Fr. John Berinyuy Tatah, last of six priests kidnapped in Cameroon’s Bamenda Archdiocese, is freed by separatists and urges dialogue for lasting peace in Anglophone regions.
Newsroom (03/12/2025 Gaudium Press ) The last of six Catholic priests abducted in Cameroon’s restive North West Region has been released, bringing to a close a harrowing episode that underscored the deepening insecurity gripping the country’s English-speaking territories.
Fr. John Berinyuy Tatah regained his freedom on Tuesday, December 2, after separatist fighters freed him, church sources confirmed. The priest had been seized on November 15 alongside five confreres during an incident linked to the ongoing armed conflict between government forces and separatists seeking independence for the self-declared republic of Ambazonia.
Details of Fr. Berinyuy’s release remain sparse, with both ecclesiastical authorities and local leaders declining to elaborate amid the volatile security environment in the Bamenda Archdiocese.
In a video that surfaced on social media shortly after his liberation, the priest recounted the circumstances of the abduction and issued an emotional appeal for peace. “I was arrested with my brothers because the forces of La République accompanied us to Ndop for the opening of the university,” he said, referring to the central government’s security escort during a Catholic university inauguration attended by the papal nuncio.
Expressing regret over the disruption, Fr. Berinyuy stressed that the incident “will not happen again” and called for meaningful dialogue to resolve the nine-year Anglophone crisis. “We are praying that there should be dialogue to see to the solution of the Southern Cameroonian [issue], and that there should be justice and peace,” he said, inviting human rights organizations, the universal Church, and international bodies to intervene.
The priest specifically urged Bamenda Archbishop Andrew Fuanya Nkea and Pope Francis to use their moral authority to push for negotiations that could restore calm to the North West and South West regions.
Archbishop Nkea had earlier condemned the kidnappings, reaffirming the Church’s longstanding policy of refusing ransom payments. Speaking after the abductions, he lamented the toll exacted on civilians and clergy alike, declaring that “frequent kidnapping of priests and mission personnel had pushed the Church in the troubled region to the wall.”
“We say that this should stop with immediate effect,” the archbishop stated, while calling on both separatist fighters and state security forces to respect the neutrality of religious figures and ordinary citizens.
The prelate also criticized reported abuses by some military personnel, urging professionalism and an end to extortion and torture. “The people of the North West and South West Regions have suffered enough,” he said, “and they deserve to have a quiet life and go about their activities peacefully.”

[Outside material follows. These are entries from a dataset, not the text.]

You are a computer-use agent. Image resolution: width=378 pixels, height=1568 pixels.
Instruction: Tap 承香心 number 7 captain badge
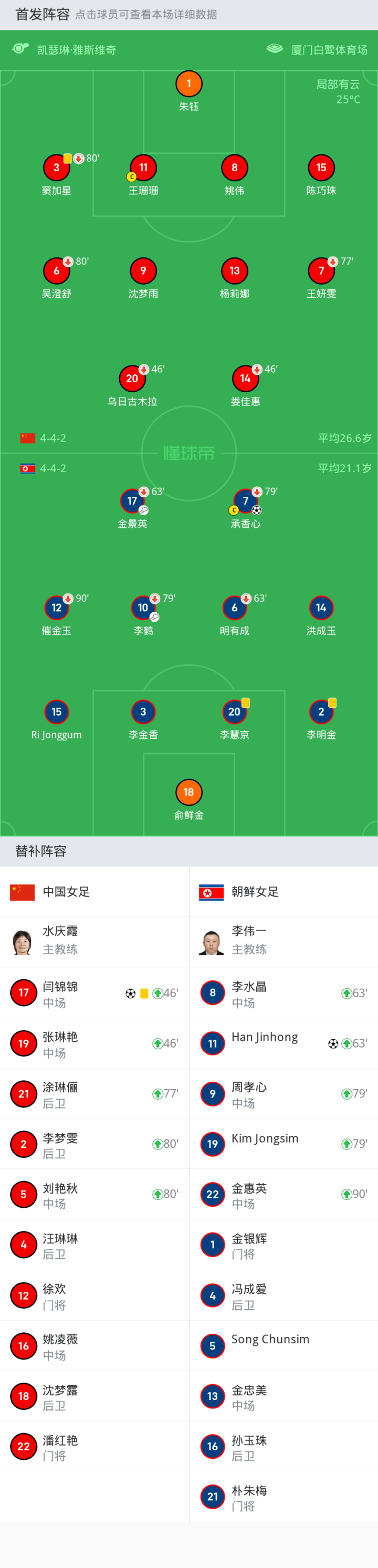tap(245, 501)
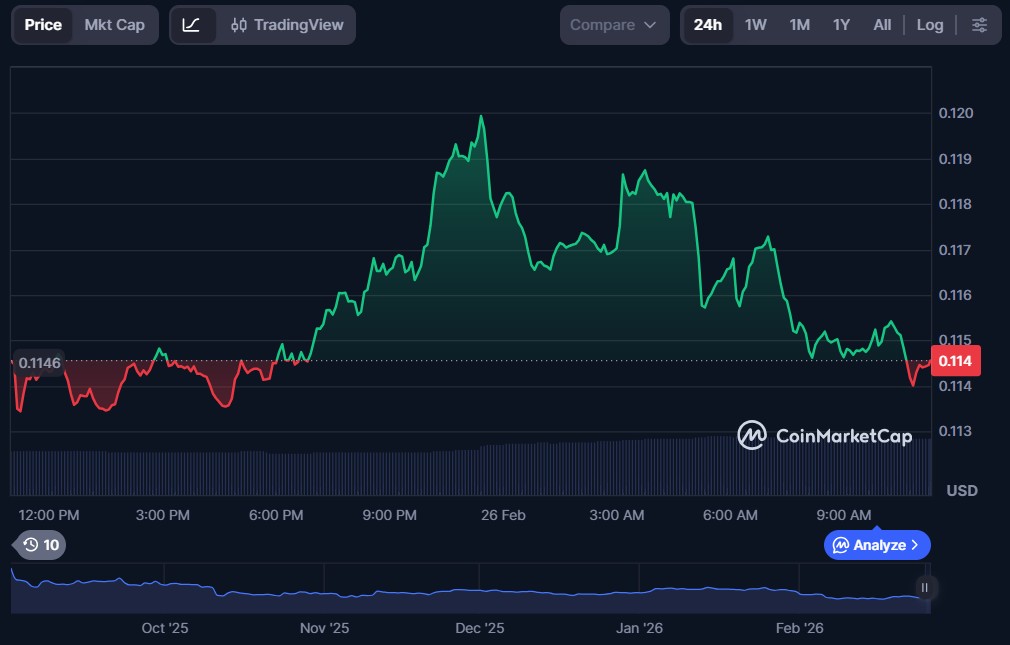The image size is (1010, 645).
Task: Switch to TradingView candlestick chart
Action: (x=286, y=25)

The crisis in Cameroon’s Anglophone regions erupted in 2016 when protests by lawyers and teachers against perceived marginalization by the French-speaking central government were met with a heavy-handed response. The crackdown gave rise to an armed separatist insurgency that has since claimed thousands of lives and displaced hundreds of thousands of people.
With Fr. Berinyuy now free, church leaders hope the incident will serve as a catalyst for renewed efforts toward dialogue, even as sporadic violence continues to plague the English-speaking zones nearly a decade into the conflict.